[la Pagina del Capitano]

domingo, marzo 02, 2003


Nel continuare l’indagine mi era balenata quella che mi sembrava essere un’idea geniale: andare a ripescare il primo post di alcuni blog e vedere come i vari autori si presentavano e presentavano la loro iniziativa.
Appunto, “mi sembrava”. In realtà, fra quelli che ho visitato, quasi nessuno si è posto il problema di andare oltre un semplice “eccomi qua”. Il fatto è che almeno la metà dei blog tratta argomenti strettamente personali, (l’altra metà si divide in recensioni di diverso genere, impressioni su vari argomenti, storielle più o meno divertenti) per cui, evidentemente, gli autori danno per scontato che il blog sia una specie di diario su cui annotare impressioni ed esperienze personali mettendole a disposizione di tutti. Nella peggior tradizione delle peggiori ‘zine emo, insomma (non a caso Rumore, in maniera un po’ discutibile, collega il fenomeno blog con l’indie rock e dintorni).
Ovviamente nessuno è obbligato a leggere queste cose, ma quello che mi interessa, per ovvie ragioni, è il punto di vista dell’editore. Davvero è convinto di scrivere cose che interessino a qualcuno? Ha dei riscontri in tal senso? Ripesco una citazione fatta qualche riga sotto “comunicare, comunicare, comunicare, è davvero tutto qui?”. E rispondo: no. O almeno bisogna fare dei distinguo. Innanzitutto, comunicare cosa?
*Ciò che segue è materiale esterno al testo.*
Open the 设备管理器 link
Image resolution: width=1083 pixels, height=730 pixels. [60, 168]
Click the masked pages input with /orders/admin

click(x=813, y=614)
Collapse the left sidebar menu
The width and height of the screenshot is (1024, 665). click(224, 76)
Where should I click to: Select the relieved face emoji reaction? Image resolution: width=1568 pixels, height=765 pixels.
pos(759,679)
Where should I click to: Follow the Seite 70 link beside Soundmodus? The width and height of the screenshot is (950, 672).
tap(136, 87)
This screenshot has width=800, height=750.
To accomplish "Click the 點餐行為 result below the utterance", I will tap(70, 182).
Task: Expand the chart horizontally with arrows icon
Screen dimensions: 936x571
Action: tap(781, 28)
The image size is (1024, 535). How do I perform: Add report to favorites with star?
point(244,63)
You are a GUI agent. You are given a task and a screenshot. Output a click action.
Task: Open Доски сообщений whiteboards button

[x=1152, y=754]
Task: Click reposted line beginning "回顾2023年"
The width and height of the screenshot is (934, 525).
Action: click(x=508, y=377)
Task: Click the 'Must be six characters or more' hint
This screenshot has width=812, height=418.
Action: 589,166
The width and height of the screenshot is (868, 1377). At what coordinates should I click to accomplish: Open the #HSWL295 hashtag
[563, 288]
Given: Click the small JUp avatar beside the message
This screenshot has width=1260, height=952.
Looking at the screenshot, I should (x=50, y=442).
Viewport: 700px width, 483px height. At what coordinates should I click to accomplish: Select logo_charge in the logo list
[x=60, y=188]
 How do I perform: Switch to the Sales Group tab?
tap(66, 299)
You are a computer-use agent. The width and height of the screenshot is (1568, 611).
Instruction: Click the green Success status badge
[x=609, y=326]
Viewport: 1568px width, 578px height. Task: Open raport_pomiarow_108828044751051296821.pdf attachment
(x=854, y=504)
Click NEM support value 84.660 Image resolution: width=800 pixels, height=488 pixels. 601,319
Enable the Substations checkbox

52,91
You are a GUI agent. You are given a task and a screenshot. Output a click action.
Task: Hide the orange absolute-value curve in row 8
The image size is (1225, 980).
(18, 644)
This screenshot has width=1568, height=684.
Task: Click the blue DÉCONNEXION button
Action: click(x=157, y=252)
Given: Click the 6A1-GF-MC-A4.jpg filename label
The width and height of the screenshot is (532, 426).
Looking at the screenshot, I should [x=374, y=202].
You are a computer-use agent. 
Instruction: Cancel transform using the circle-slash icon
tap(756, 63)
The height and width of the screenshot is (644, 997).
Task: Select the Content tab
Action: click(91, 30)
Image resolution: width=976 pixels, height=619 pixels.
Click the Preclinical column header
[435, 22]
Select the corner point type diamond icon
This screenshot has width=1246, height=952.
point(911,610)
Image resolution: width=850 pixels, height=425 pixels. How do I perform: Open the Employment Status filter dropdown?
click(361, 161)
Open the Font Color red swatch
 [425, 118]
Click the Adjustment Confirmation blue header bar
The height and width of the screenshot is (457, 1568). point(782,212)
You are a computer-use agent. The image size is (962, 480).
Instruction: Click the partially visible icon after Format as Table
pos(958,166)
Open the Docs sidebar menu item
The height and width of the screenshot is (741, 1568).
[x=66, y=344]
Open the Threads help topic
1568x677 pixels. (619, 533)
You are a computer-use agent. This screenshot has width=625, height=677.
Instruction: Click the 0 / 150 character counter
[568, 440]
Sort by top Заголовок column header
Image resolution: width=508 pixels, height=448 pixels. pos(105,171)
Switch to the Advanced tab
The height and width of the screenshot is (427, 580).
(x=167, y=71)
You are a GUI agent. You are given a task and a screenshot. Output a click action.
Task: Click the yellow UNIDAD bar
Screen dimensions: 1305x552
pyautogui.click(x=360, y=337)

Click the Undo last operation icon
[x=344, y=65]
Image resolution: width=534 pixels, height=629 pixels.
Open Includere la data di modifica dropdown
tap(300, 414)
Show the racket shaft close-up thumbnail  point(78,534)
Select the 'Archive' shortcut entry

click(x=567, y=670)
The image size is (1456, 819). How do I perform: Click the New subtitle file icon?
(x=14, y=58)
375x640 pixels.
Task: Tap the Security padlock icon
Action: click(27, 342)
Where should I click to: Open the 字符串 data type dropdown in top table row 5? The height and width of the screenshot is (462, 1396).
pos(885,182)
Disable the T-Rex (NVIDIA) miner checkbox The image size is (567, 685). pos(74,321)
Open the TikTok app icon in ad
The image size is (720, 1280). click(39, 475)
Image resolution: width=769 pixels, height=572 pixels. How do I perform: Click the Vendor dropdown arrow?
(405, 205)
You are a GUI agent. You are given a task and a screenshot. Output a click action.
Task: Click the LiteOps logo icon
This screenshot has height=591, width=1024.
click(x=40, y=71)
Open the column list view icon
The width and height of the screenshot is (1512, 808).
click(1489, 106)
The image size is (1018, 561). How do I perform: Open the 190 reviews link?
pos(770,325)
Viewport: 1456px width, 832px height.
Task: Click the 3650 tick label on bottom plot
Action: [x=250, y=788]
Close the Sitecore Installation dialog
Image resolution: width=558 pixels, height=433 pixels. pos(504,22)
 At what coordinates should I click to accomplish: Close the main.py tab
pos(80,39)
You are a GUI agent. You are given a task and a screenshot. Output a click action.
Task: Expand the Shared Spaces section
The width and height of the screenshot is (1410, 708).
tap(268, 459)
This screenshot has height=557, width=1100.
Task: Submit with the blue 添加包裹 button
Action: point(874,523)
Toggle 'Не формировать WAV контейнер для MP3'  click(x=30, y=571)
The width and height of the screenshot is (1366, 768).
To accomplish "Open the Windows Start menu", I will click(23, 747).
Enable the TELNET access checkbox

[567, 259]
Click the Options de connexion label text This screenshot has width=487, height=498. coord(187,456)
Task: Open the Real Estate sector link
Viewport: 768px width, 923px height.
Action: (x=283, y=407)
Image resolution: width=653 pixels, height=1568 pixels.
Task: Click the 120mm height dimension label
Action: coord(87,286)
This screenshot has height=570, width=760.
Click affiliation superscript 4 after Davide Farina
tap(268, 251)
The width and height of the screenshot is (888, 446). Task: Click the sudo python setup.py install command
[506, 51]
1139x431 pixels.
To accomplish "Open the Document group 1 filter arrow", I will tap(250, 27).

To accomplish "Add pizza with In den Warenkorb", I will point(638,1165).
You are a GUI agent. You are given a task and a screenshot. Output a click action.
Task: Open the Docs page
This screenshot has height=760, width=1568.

Di blog si è parlato molto ultimamente sui giornali, il già citato Rumore, Duel, La Repubblica, solo per fare alcuni nomi, e spesso si è messo in luce il potenziale rivoluzionario di tale mezzo informativo dal basso. Ma perché questo avvenga, perché sia realmente rivoluzionario, bisogna che abbia la capacità di rappresentare esperienze comuni, su cui si possa creare un minimo di discussione (l’essere mollati dalla morosa quindi è escluso), altrimenti dov’è il senso? La possibilità di esprimere sé stessi e le proprie opinioni può essere rivoluzionaria, ma è un attimo rendere il tutto inutile. Diceva Aiki che nel leggere i blog le piace, fra le alte cose, notare il narcisismo dell’autore; il fatto che spesso è solo quello ad emergere, e a prescindere dai contenuti.
Un milione di anni fa i Downcast, nel libretto allegato al loro LP, scrivevano che l’hardcore non è una minaccia […] È moda e pomposità, spesso niente più di qualche numero di meschino ego all’interno di un circolo e raramente qualcosa più di manifestazioni di autocompiacimento. Ora il discorso non riguarda più una scena ristretta, i mezzi di comunicazione sono cambiati, la visibilità non è più solo appannaggio dei soliti noti; eppure quel discorso resta ancora valido.